The idea came from a Dayton-area MLS who had read about HarborLink's pilot, which currently covers one square mile of the city with free Wi-Fi Internet service using the wireless mesh, or omni-directional, topology. "That processor knew there was a product out there that could utilize wireless and got us together with [VeriFone]," said Rick Tangeman, President of HarborLink.

At the end of August, Dayton officials notified HarborLink that its proposal to extend the free service citywide had been accepted. The expansion will encompass 55 square miles, including the Dayton International Airport in Vandalia. The network uses an advertising revenue model, delivering ads to browsers when users log on. VeriFone Wi-Fi terminals will not receive the ads.

'Count me in'

When Darin Cronebach, Director of New Business Development for the Dayton-based ISO Descomm, first heard that VeriFone's Omni 3750 might be used by a restaurant chain that contracts with HarborLink, he wanted to provide the payment processing services.

"I thought, 'What a nice combination deal we could sell,'" Cronebach said. "If you can package processing, wireless connections and throw in the manufacturer, you've got everything you could possibly need."

Three companies working together have a better chance of closing a merchant deal than going one by one to sell parts of a system, he said. Pricing arrangements are still to be determined, but would likely take the form of a percentage or residual to HarborLink on the back end.

HarborLink has discussed pricing models and payment-system requirements with a few merchant service providers, which would want varying levels of partnership with the company, Tangeman said. ISOs are looking for advantages they can sell to merchants, he added.

When HarborLink spoke with merchants, applications that drew interest included restaurant payment at the table and outdoor sales capability; one college-area client expressed interest in using the VeriFone terminal to verify ages on driver's licenses as patrons come in the door, Tangeman said.

The segmentation of merchant traffic gives each terminal its own virtual local area network session for each transaction. VeriFone gave HarborLink specifications required to ensure secure transmissions. "In effect, we would authenticate that device to make sure its credentials are appropriate," Tangeman said. Merchants should still use encryption to enhance security.

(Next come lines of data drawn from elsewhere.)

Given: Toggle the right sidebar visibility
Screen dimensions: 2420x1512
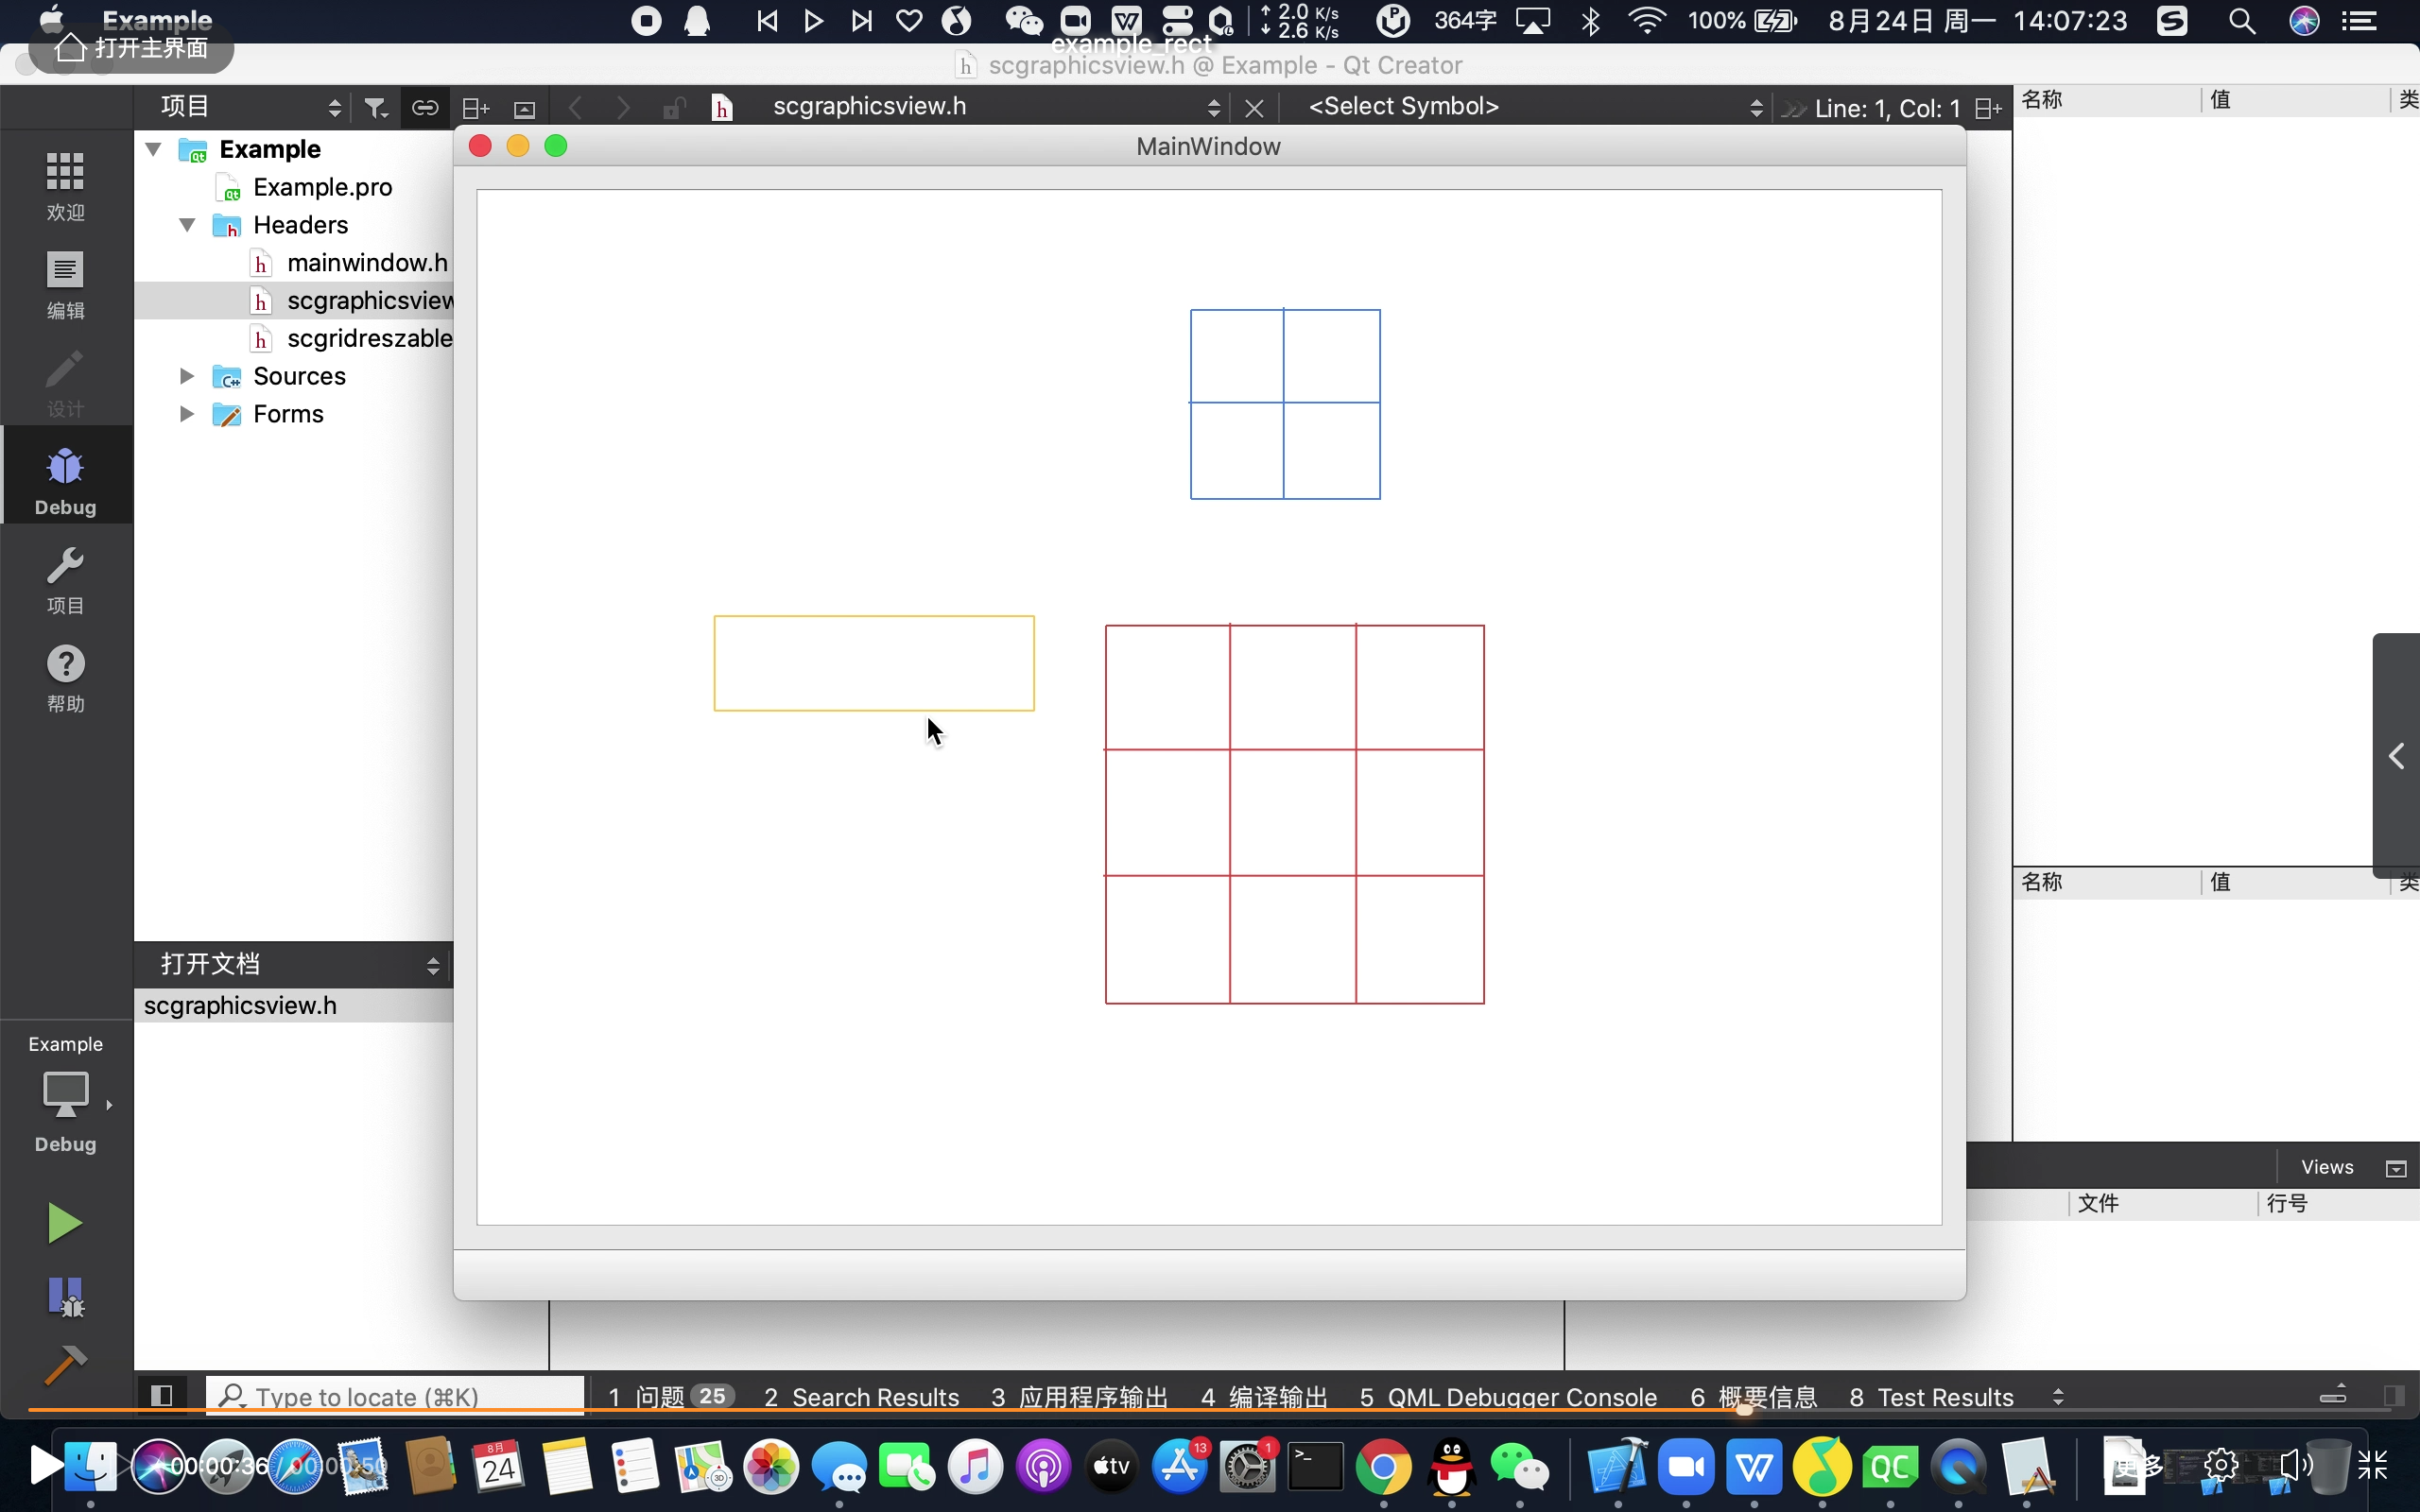Looking at the screenshot, I should (x=2393, y=1395).
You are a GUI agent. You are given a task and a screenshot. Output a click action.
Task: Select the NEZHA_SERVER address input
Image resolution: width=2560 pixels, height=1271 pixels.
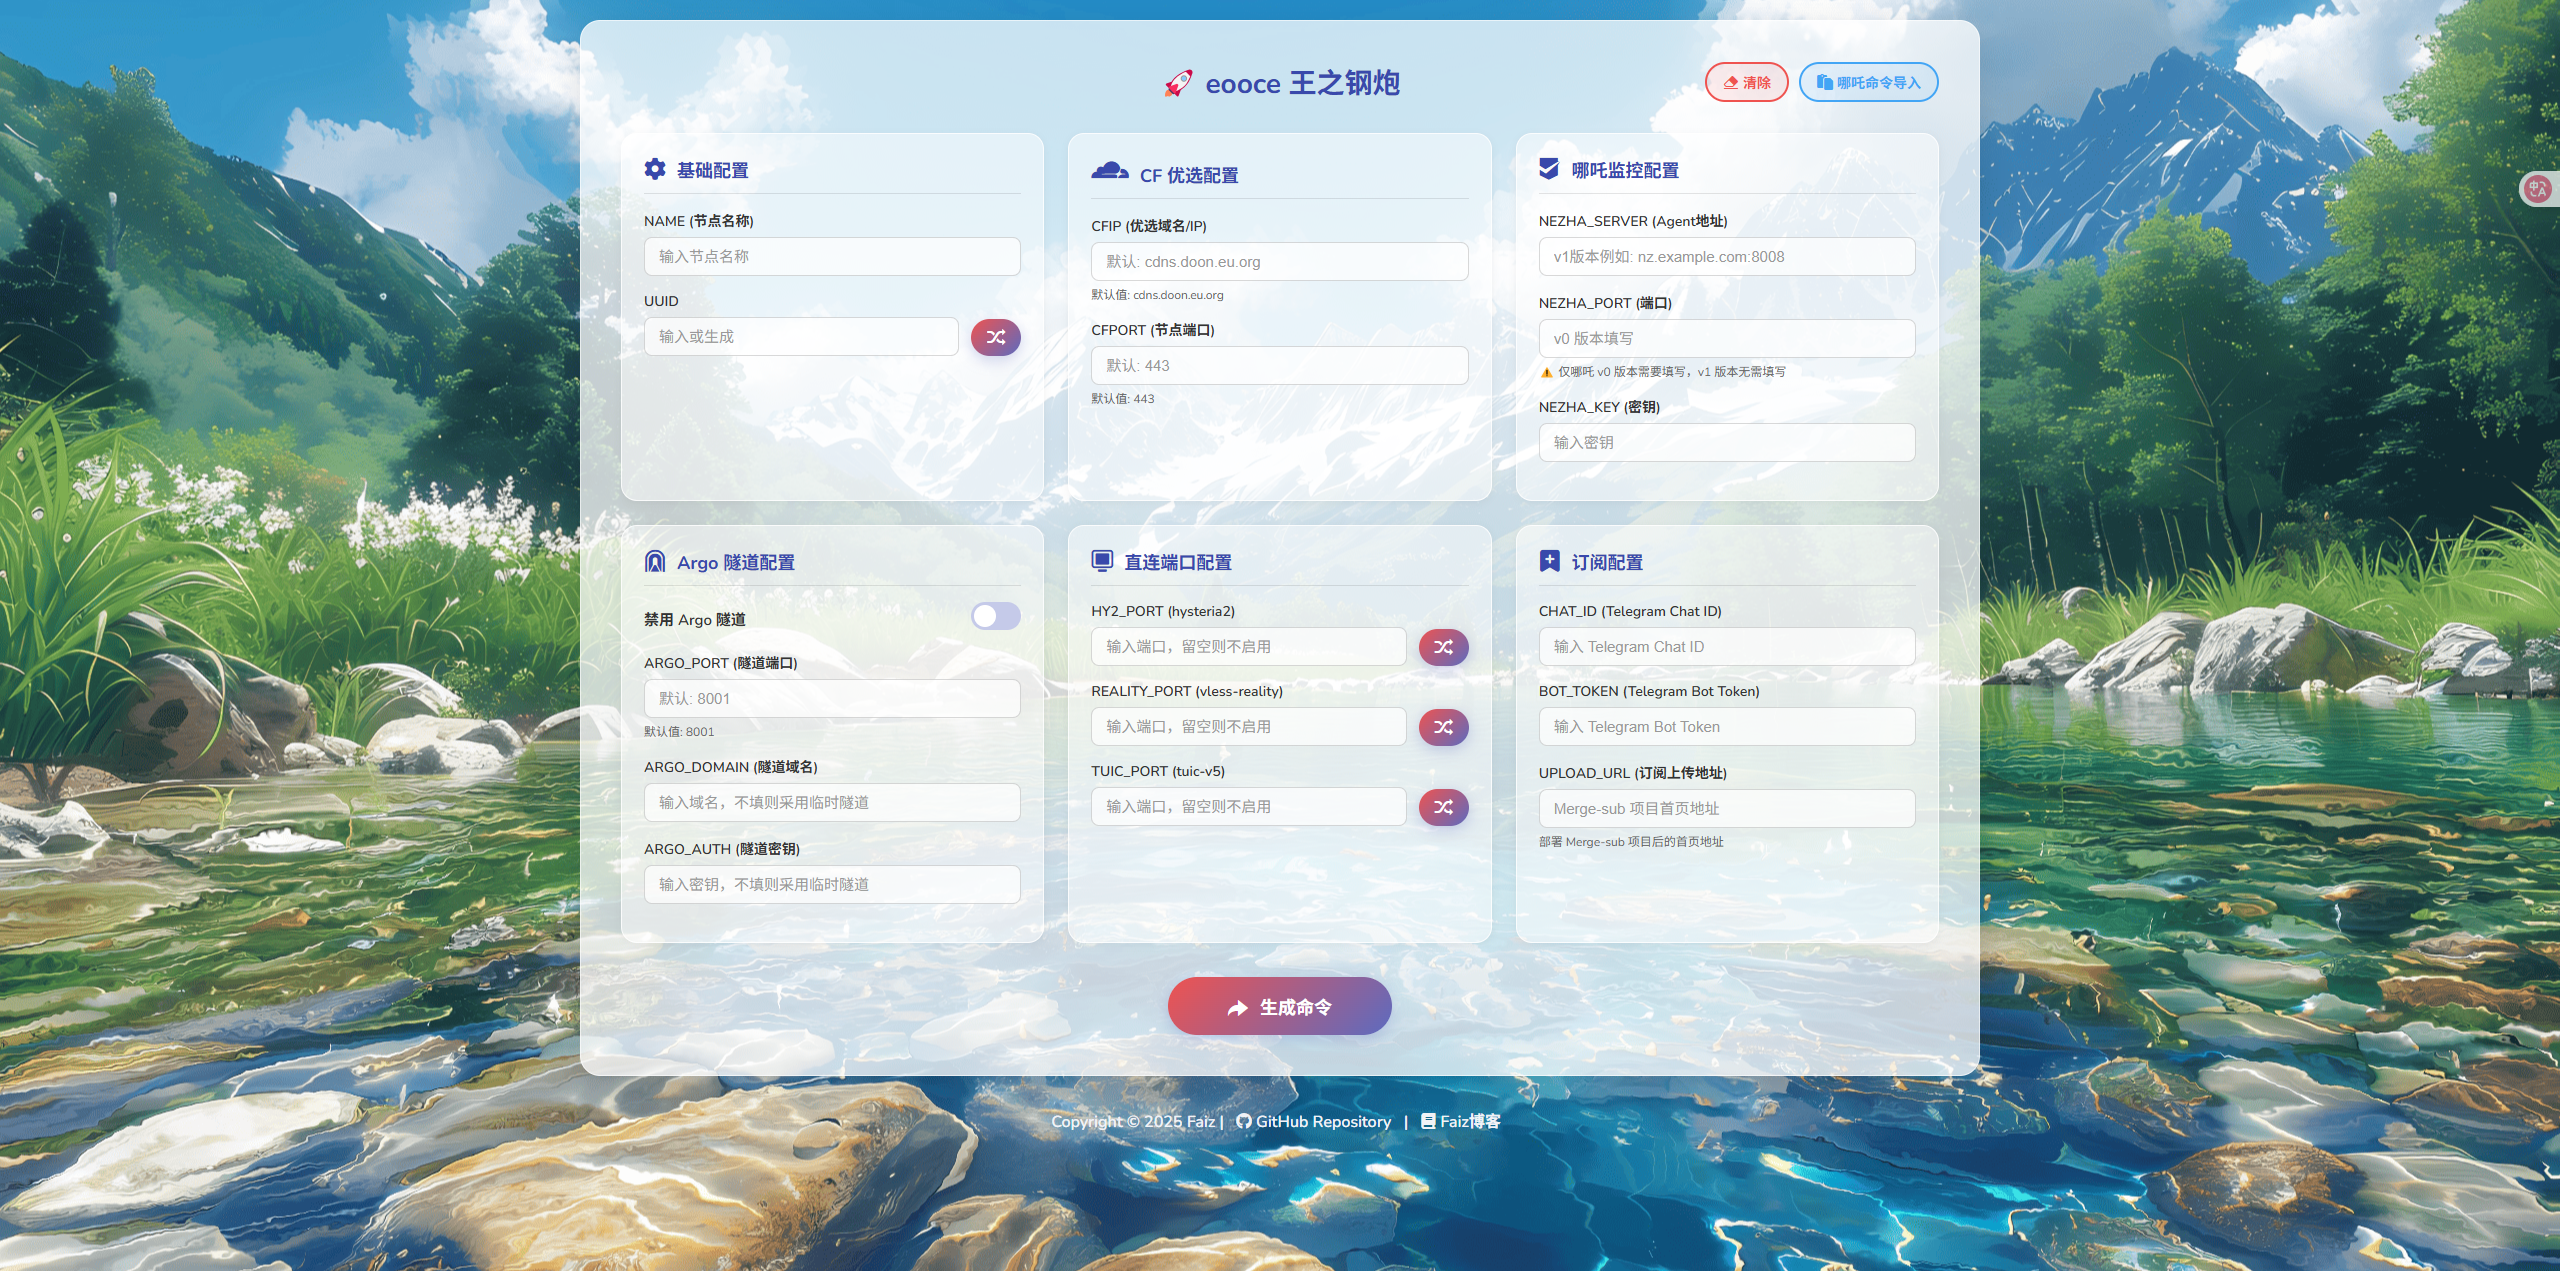click(x=1726, y=257)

HarborLink is in discussions with 13 other communities to provide free hotspots, from the suburbs of Dayton to other municipalities in Ohio and California, he said. In each community, the hotspot will target the business district.

A merchant's utopia

In October, VeriFone and Netopia Inc., a broadband equipment and services provider, will make available a bundled pay-at-the-table service to merchants, McRae said. The pay-at-the-table capability will ride on top of Netopia's access point router and network. As part of that bundle, New Edge Networks will install the DSL circuits and connections.

Merchants using VeriFone Wi-Fi-enabled terminals (the Omni 3750, or the battery-operated, modular Vx 610 or Vx 670) will be able to sell or give to their patrons an hour's worth of Wi-Fi service at a time. This gives merchants another revenue-generating or rewards opportunity; the service can be offered as an incentive during off-peak hours.